The S and DPL fields specify that the segment is not a system segment and its privilege level is equal to 3; it can thus be accessed both in Kernel Mode and in User Mode. The corresponding Segment Selector is defined by the _ _USER_CS macro.

·         A user data segment shared by all processes in User Mode. The fields of the corresponding Segment Descriptor in the GDT have the following values:

o        Base = 0x00000000

o        Limit = 0xfffff

o        G (granularity flag) = 1, for segment size expressed in pages

o        S (system flag) = 1, for normal code or data segment

o        Type = 2, for data segment that can be read and written

o        DPL (Descriptor Privilege Level) = 3, for User Mode

o        D/B (32-bit address flag) = 1, for 32-bit offset addresses

This segment overlaps the previous one: they are identical, except for the value of Type. The corresponding Segment Selector is defined by the _ _USER_DS macro.

·         A Task State Segment (TSS) for each processor. The linear address space corresponding to each TSS is a small subset of the linear address space corresponding to the kernel data segment. All the Task State Segments are sequentially stored in the init_tss array; in particular, the Base field of the TSS descriptor for the nth CPU points to the nth component of the init_tss array. The G (granularity) flag is cleared, while the Limit field is set to 0xeb, since the TSS segment is 236 bytes long. The Type field is set to 9 or 11 (available 32-bit TSS), and the DPL is set to 0, since processes in User Mode are not allowed to access TSS segments. You will find details on how Linux uses TSSs in Section 3.3.2.

·         A default Local Descriptor Table (LDT) that is usually shared by all processes. This segment is stored in the default_ldt variable. The default LDT includes a single entry consisting of a null Segment Descriptor. Each processor has its own LDT Segment Descriptor, which usually points to the common default LDT segment; its Base field is set to the address of default_ldt and its Limit field is set to 7. When a process requiring a nonempty LDT is running, the LDT descriptor in the GDT corresponding to the executing CPU is replaced by the descriptor associated with the LDT that was built by the process. You will find more details of this mechanism in Chapter 3.

·         Four segments related to the Advanced Power Management (APM) support. APM consists of a set of BIOS routines devoted to the management of the power states of the system. If the kernel supports APM, four entries in the GDT store the descriptors of two data segments and two code segments containing APM-related kernel functions.

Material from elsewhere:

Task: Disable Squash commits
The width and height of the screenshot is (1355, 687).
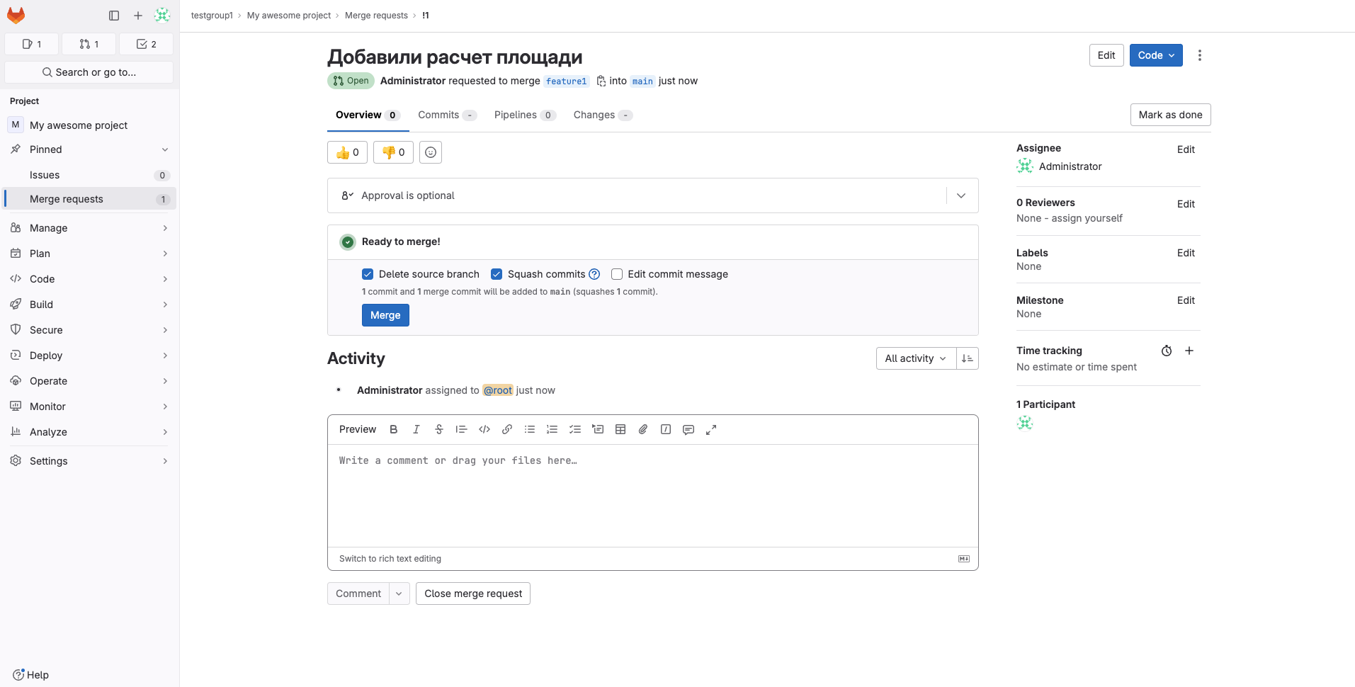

Figure 2-5. The Global Descriptor Table

figs/ULK2_0205.gif

In conclusion, as shown in Figure 2-5, the GDT includes a set of common descriptors plus a pair of segment descriptors for each existing CPU — one for the TSS segment and one for the LDT segment. For efficiency, some entries in the GDT table are left unused, so that segment descriptors usually accessed together are kept in the same 32-byte line of the hardware cache (see Section 2.4.7 later in this chapter).

As stated earlier, the Current Privilege Level of the CPU indicates whether the processor is in User or Kernel Mode and is specified by the RPL field of the Segment Selector stored in the cs register. Whenever the CPL is changed, some segmentation registers must be correspondingly updated. For instance, when the CPL is equal to 3 (User Mode), the ds register must contain the Segment Selector of the user data segment, but when the CPL is equal to 0, the ds register must contain the Segment Selector of the kernel data segment.

A similar situation occurs for the ss register. It must refer to a User Mode stack inside the user data segment when the CPL is 3, and it must refer to a Kernel Mode stack inside the kernel data segment when the CPL is 0. When switching from User Mode to Kernel Mode, Linux always makes sure that the ss register contains the Segment Selector of the kernel data segment.